Problem 772
Balanceable $k$-bounded partitions
A $k$-bounded partition of a positive integer $N$ is a way of writing $N$ as a sum of positive integers not exceeding $k$.
A balanceable partition is a partition that can be further divided into two parts of equal sums.
For example, $3 + 2 + 2 + 2 + 2 + 1$ is a balanceable $3$-bounded partition of $12$ since $3 + 2 + 1 = 2 + 2 + 2$. Conversely, $3 + 3 + 3 + 1$ is a $3$-bounded partition of $10$ which is not balanceable.

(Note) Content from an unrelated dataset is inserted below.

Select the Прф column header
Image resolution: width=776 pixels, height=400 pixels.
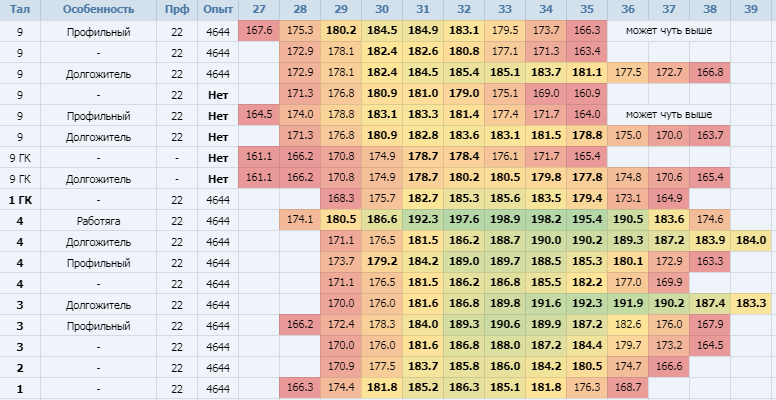[177, 9]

Let $f(k)$ be the smallest positive integer $N$ all of whose $k$-bounded partitions are balanceable. For example, $f(3) = 12$ and $f(30) \equiv 179092994 \pmod {1\ 000\ 000\ 007}$.

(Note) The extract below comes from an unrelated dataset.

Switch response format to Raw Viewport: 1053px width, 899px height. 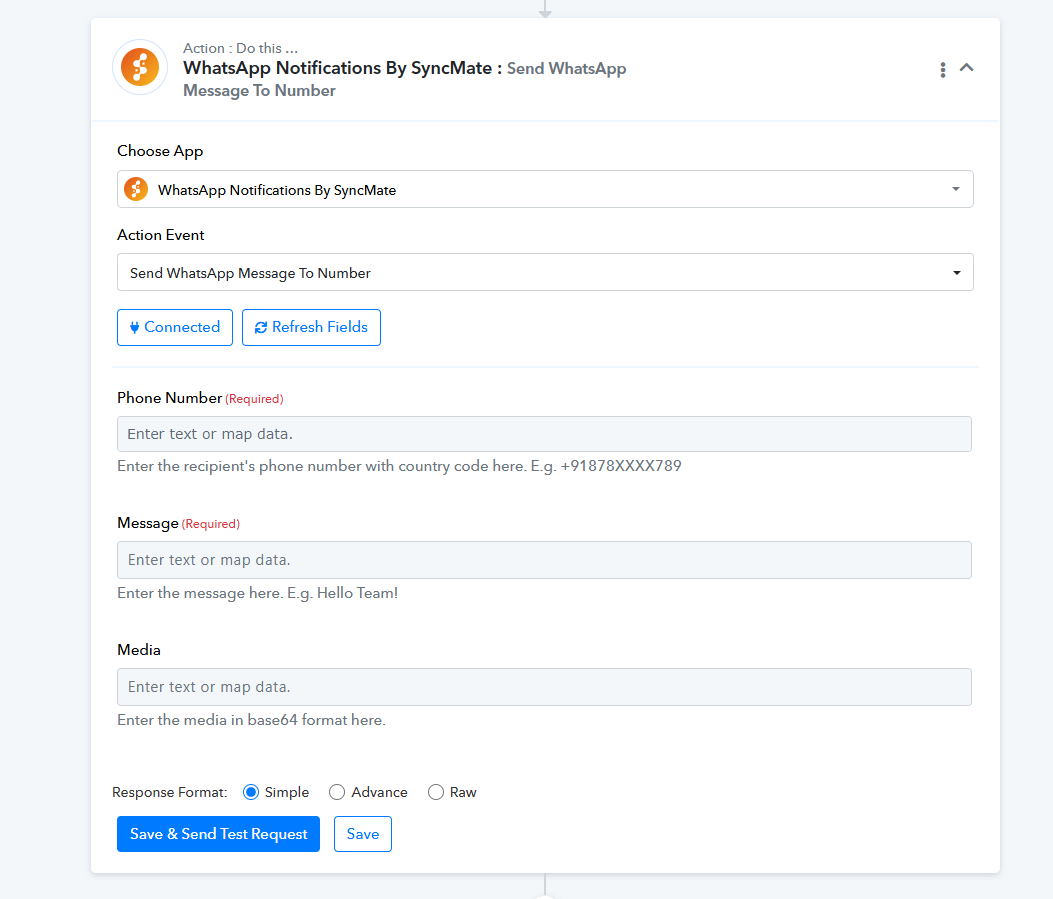[x=436, y=792]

Find $f(10^8)$. Give your answer modulo $1\ 000\ 000\ 007$.
可平衡$k$-有界分拆
正整数$N$的分拆是指将$N$写作一系列正整数之和。若这些正整数均不超过$k$,则称之为$k$-有界分拆。若这些正整数能分成和相同的两组,则称之为可平衡分拆。
例如,$3 + 2 + 2 + 2 + 2 + 1$是$12$的一种可平衡$3$-有界分拆,因为$3 + 2 + 1 = 2 + 2 + 2$。反之,$3 + 3 + 3 + 1$是$10$的一种$3$-有界分拆,但不是可平衡分拆。
记$f(k)$是最小的正整数$N$,使得其所有的$k$-有界分拆都是可平衡分拆。例如,$f(3) = 12$,$f(30) \equiv 179092994 \pmod {1\ 000\ 000\ 007}$。
求$f(10^8)$,并将你的答案对$1\ 000\ 000\ 007$取余。